-------- Seitentext --------
Sehnsüchte und Selbsttäuschungen: Mit Peter Eötvös‘ Oper „Tri Sestri“ nach Tschechow wächst das Theater Hagen über sich hinaus

„Drei Schwestern“: Dorothea Brandt (Irina), Maria Markina (Mascha), Lucie Ceralova (Olga). (Foto: Leszek Januszewski)

Bis in die siebziger Jahre hinein waren sie in Mode und in jedem gepflegten Haushalt anzutreffen: Runde Deckchen, gehäkelt oder bunt bedruckt, schmückten Tischchen, Vitrinen, Buffets. Die Familie Prosorow macht es sich in Friederike Blums Inszenierung der Oper „Tri Sestri“ von Peter Eötvös im Theater Hagen auf einem solchen Accessoire der Gemütlichkeit bequem.

Eine mehrdeutige Chiffre mitten in der kargen Raffinesse von Tassilo Tesches Bühne. Sie steht für den trügerischen Schein des Äußerlichen, für den vergeblich gesuchten Schutzraum vor den Stürmen der Welt und der eigenen Gefühle, für Sehnsüchte und Selbsttäuschungen. Andrej, der gescheiterte Bruder der „Drei Schwestern“, wird sich darin einhüllen wie in einen Schutzmantel.

Mit Peter Eötvös‘ erster abendfüllender, vor 25 Jahren in Lyon uraufgeführter und 1999 an der Rheinoper Düsseldorf in Deutschland erstmals gespielter Oper „Tri Sestri“ ist das Theater Hagen über sich selbst hinausgewachsen und hat einen Abend präsentiert, an dem einfach alles stimmt. Möglich wird dieser Kraftakt durch den Fonds Neues Musiktheater des Landes Nordrhein-Westfalen und die Kunststiftung NRW.
-------- Liste der Einträge --------
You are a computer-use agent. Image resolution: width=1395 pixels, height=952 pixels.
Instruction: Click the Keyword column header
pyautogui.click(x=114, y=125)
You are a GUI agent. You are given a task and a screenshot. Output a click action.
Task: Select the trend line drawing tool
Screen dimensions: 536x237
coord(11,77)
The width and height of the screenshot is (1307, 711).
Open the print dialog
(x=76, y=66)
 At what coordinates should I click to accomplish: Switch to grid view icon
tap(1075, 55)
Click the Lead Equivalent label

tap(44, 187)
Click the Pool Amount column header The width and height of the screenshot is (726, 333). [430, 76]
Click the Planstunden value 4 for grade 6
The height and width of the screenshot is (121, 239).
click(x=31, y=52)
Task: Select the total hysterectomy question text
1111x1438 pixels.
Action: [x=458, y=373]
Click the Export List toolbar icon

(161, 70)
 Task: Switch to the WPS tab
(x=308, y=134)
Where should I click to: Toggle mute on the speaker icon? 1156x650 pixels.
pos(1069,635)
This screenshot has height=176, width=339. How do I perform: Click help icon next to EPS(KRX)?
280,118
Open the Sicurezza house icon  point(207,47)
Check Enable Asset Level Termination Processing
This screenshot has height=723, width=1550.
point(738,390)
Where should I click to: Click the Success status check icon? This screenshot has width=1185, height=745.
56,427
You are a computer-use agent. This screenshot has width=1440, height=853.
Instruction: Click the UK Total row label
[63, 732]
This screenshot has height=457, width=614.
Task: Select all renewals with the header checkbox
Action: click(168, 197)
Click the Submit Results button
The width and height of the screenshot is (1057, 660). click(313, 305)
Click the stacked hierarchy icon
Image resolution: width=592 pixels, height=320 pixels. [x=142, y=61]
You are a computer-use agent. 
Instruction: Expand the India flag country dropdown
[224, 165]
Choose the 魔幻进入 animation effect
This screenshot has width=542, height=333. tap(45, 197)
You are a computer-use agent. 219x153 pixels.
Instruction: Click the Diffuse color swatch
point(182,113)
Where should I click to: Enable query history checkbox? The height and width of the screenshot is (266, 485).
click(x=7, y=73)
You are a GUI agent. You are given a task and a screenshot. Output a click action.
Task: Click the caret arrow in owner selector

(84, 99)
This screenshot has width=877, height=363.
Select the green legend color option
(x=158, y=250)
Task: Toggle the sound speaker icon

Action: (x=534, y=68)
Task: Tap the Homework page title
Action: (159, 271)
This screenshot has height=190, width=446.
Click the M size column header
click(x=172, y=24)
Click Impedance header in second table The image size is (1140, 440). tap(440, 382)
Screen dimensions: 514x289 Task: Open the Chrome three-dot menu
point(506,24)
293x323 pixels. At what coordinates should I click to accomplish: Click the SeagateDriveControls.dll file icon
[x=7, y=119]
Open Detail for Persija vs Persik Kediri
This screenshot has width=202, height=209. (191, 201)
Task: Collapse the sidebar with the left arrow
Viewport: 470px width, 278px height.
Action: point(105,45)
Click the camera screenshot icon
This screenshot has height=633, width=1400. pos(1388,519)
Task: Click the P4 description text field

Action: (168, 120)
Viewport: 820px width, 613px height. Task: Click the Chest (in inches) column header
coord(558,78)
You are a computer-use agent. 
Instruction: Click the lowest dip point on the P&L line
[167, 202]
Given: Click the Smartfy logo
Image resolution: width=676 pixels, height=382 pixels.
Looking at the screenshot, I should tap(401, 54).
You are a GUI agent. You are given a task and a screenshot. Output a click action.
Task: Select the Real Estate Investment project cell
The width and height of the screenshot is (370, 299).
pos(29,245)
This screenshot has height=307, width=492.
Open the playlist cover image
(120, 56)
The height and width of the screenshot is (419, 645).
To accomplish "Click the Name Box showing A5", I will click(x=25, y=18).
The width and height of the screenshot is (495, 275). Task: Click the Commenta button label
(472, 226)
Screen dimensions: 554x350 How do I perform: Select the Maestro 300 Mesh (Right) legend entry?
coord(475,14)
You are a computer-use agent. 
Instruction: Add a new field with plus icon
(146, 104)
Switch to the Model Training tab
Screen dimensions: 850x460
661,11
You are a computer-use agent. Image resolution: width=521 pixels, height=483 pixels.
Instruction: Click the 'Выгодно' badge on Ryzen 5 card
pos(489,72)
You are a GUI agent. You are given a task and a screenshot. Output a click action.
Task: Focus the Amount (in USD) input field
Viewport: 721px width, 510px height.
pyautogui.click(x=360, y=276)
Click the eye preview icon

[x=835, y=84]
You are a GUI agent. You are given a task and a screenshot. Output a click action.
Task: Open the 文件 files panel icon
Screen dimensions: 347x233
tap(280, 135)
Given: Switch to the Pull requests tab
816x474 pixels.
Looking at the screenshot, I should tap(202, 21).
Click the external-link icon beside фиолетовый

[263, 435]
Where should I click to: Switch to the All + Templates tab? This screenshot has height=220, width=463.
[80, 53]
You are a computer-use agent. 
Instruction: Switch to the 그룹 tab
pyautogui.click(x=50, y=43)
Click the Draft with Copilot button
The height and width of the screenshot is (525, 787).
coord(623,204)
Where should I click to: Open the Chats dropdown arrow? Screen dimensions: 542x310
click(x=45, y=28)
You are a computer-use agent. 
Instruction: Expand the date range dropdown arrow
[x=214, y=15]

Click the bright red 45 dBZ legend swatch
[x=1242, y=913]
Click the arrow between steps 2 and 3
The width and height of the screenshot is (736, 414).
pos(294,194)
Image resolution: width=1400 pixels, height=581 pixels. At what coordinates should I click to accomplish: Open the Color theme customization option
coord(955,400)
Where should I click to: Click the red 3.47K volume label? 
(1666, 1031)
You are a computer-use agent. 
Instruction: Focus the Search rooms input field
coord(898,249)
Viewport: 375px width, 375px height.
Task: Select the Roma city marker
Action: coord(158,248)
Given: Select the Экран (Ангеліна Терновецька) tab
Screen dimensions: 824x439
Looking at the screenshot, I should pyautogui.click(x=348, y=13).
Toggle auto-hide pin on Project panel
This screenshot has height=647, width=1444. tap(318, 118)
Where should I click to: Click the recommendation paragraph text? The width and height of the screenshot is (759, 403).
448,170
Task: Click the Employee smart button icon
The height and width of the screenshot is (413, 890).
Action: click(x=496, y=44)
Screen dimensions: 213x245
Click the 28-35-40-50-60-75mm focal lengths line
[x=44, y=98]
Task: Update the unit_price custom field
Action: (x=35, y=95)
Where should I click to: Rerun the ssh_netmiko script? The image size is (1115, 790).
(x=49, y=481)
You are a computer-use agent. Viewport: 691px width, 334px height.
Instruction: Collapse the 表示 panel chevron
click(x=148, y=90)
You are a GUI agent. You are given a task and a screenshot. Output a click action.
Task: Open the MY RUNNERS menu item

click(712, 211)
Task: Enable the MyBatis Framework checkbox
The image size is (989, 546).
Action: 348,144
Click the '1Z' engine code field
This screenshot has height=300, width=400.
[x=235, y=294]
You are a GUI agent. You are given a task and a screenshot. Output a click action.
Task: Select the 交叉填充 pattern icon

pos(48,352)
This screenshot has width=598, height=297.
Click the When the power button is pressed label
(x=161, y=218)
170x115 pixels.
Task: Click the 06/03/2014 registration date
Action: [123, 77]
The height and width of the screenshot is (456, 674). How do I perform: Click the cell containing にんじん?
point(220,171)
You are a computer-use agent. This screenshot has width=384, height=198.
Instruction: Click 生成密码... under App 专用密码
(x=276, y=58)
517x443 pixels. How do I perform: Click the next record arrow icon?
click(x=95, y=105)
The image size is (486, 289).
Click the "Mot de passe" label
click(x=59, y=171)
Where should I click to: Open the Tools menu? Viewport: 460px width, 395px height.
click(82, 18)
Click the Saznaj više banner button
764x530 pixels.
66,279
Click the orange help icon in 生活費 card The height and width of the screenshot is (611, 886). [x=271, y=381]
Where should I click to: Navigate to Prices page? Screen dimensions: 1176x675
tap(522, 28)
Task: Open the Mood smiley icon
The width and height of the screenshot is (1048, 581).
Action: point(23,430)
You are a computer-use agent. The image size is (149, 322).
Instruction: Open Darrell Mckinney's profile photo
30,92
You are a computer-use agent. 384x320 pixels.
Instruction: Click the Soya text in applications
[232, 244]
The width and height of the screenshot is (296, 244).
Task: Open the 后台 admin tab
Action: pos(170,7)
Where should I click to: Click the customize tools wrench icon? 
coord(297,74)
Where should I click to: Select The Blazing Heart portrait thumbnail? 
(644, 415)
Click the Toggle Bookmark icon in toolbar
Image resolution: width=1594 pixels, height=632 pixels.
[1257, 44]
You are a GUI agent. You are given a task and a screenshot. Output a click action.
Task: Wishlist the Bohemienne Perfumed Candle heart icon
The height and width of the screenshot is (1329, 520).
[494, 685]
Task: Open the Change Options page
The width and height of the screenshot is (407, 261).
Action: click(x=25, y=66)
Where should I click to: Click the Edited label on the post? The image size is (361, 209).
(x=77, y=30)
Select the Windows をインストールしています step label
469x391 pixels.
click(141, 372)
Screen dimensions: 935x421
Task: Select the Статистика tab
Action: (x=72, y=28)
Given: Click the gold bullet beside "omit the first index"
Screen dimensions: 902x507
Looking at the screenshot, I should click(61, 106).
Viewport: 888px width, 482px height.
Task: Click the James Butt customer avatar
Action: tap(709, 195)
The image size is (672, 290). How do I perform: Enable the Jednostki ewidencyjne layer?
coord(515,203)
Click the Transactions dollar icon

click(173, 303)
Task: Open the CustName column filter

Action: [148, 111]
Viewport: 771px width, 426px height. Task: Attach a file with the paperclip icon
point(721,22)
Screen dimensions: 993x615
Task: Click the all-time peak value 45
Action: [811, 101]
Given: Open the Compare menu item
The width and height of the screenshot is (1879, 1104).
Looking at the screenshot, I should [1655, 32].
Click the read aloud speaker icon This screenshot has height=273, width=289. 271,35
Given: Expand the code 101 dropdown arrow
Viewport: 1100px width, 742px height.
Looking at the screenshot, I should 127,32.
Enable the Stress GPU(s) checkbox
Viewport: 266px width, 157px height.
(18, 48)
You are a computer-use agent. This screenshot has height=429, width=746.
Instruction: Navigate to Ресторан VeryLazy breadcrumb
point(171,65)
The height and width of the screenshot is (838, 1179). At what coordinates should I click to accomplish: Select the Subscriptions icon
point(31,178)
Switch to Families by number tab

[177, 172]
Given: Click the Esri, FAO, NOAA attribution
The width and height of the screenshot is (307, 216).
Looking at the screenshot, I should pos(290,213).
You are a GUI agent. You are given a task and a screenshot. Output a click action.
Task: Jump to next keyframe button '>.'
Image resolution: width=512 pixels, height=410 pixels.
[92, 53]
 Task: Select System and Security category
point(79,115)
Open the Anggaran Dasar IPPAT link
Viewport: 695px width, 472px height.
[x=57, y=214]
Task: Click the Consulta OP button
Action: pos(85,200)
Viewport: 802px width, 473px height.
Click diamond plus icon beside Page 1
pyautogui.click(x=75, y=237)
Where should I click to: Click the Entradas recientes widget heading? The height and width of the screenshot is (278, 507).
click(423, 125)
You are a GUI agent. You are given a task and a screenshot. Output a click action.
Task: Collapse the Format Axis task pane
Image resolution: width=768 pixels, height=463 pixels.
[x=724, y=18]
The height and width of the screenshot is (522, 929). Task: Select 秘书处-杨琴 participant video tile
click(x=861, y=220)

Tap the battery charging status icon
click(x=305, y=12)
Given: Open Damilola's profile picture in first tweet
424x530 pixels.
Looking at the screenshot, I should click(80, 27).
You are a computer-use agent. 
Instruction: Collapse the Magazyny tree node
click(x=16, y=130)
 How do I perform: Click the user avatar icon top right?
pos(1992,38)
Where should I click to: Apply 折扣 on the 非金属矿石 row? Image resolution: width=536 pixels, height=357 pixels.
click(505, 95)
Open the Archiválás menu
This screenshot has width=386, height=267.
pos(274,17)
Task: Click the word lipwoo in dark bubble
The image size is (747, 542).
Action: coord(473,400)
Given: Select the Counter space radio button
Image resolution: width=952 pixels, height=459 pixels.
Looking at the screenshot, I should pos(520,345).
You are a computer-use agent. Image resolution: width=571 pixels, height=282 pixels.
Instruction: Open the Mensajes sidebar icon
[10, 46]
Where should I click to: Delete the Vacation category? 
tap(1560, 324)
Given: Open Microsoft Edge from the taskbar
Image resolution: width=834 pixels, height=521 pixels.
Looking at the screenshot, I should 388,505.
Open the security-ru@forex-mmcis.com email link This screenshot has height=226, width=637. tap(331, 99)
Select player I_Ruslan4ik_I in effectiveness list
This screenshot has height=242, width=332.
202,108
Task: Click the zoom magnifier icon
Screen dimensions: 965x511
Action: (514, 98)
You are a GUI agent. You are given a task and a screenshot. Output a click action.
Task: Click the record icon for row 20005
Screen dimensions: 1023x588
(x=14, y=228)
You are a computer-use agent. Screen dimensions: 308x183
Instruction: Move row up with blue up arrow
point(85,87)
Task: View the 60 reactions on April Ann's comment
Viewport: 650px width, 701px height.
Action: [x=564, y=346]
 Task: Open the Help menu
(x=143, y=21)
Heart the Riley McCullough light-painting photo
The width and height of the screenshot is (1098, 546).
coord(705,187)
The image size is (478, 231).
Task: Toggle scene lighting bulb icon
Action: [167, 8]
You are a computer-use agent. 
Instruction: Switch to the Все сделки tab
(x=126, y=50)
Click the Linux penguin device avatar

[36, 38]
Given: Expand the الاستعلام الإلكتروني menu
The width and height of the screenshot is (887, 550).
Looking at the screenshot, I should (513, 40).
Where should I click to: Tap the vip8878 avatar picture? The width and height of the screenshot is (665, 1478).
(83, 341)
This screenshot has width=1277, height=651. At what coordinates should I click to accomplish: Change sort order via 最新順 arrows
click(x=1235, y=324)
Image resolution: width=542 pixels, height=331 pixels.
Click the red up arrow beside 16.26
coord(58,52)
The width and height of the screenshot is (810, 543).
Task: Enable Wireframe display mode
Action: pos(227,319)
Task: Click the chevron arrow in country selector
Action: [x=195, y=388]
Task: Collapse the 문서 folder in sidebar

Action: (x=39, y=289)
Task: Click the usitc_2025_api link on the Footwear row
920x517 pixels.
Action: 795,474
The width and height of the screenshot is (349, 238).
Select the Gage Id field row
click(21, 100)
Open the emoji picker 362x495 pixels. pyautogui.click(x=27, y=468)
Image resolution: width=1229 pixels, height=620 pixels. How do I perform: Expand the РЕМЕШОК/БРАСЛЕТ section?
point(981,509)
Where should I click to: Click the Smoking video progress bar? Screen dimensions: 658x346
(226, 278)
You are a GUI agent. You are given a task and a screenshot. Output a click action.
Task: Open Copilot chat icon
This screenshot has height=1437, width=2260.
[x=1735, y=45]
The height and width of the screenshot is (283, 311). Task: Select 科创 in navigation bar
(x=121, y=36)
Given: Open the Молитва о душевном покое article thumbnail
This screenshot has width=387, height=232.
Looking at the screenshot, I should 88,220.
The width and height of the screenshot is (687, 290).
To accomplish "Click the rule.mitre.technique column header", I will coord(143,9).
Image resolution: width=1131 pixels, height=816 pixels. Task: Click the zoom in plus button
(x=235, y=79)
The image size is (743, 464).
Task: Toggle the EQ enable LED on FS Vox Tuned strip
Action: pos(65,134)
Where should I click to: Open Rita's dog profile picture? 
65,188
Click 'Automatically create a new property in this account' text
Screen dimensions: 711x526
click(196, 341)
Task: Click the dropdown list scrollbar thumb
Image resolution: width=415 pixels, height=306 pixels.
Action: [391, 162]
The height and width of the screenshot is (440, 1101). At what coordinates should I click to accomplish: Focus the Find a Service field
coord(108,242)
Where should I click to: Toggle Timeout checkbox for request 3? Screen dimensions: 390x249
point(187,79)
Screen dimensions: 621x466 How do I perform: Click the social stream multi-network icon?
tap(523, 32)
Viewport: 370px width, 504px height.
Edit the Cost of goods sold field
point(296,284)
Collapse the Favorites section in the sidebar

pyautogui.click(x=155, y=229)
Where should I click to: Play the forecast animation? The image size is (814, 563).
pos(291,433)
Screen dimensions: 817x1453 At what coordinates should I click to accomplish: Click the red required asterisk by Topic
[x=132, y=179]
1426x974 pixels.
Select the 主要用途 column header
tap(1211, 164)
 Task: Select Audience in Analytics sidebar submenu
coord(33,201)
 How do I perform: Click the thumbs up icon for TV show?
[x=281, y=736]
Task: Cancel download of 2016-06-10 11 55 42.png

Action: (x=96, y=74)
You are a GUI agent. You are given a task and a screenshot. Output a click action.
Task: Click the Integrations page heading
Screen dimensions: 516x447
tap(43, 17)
--------
● Folgendes bearbeiten
**A)** Ordne den Abschnitt der Einträge von der Zeile mit „Open the emoji“ bis einschließlich der Zeile mit „(x=121, y=36)“ als JSON-Liste von Strings an, mit einem String je Zeile und ohne Leerzeilen.
**B)** Greife die Besprechung der Hagener „Tri Sestri“-Inszenierung auf und führe sie nach ihrem letzten Satz weiter.

● Die Antworten
**A)**
[
  "Open the emoji picker 362x495 pixels. pyautogui.click(x=27, y=468)",
  "Image resolution: width=1229 pixels, height=620 pixels. How do I perform: Expand the РЕМЕШОК/БРАСЛЕТ section?",
  "point(981,509)",
  "Where should I click to: Click the Smoking video progress bar? Screen dimensions: 658x346",
  "(226, 278)",
  "You are a GUI agent. You are given a task and a screenshot. Output a click action.",
  "Task: Open Copilot chat icon",
  "This screenshot has height=1437, width=2260.",
  "[x=1735, y=45]",
  "The height and width of the screenshot is (283, 311). Task: Select 科创 in navigation bar",
  "(x=121, y=36)"
]

**B)**
Geld macht aber noch keinen künstlerischen Erfolg aus: Der ist gleichermaßen zuzuschreiben der wohltuend unspektakulär erarbeiteten Inszenierung Friederike Blums, der Klang- und Rhythmuspräzision des Philharmonischen Orchesters Hagen und dem Ensemble Musikfabrik, Hagens GMD Joseph Trafton und seinem Co-Dirigenten Taepyeong Kwak und dem in allen Partien glänzenden Sängerensemble mit seinen Gästen. Eine runde Leistung auf einem Niveau, das auch ein mit Mitteln reicher gesegnetes Theater in einem solch ambitionierten Stück nicht ohne weiteres erreicht.

Auf Tassilo Tesches Bühne bleibt sichtbar, dass die Oper zwei Orchester fordert: Die 18 Mitglieder des Ensembles Musikfabrik spielen im Graben; das Hagener Theaterorchester ist auf der Bühne platziert und bildet eine (Klang)-Landschaft, die mit Spiegeln im Hintergrund vielfach gebrochen, aber auch ins Spiel mit einbezogen wird. Für die drei „Sequenzen“ der rund 100minütigen Oper wird das weiße Deckchen jeweils neu ausgelegt. Die szenische Geste unterstreicht, dass Eötvös und sein Librettist Claus H. Henneberg von der linearen Erzählweise Anton Tschechows abweichen und den fragmentierten Stoff des Schauspiels aus der Perspektive der Figuren Irina, Andrej und Mascha betrachten.

Auf dem Deckchen: „Tri Sestri“ in Hagen mit Vera Ivanovic (Natascha) in der Mitte. (Foto: Leszek Januszewski)

Keine Tragödie für Olga

Olga, die dritte Schwester, hat keine eigene Sequenz: Sie hat, so sagt der Komponist, „keine Tragödie“, sie macht pragmatisch ihre Sehnsucht an der Welt fest, die sie vorfindet. Lucie Ceralová gestaltet sie als strenge Person, die nicht versteht, wie ihre Schwester Mascha ihrer Zuneigung zu einem Mann nachgeben kann, der die Ordnung ihrer Ehe mit dem sanften, aber farblosen Kulygin (Dong-Won Seo) stört. Mascha (Maria Markina) und der Offizier Werschinin (Insu Hwang) lassen – beide sensibel singend – in ihrem Duett den einzigen Moment anklingen, in dem zwei Menschen tatsächlich zueinander finden könnten, aber das innige Verstehen wird abrupt beendet, als mit der Tee servierenden alten Amme Anfisa (Igor Storozhenko) die gesellschaftliche Konvention einbricht.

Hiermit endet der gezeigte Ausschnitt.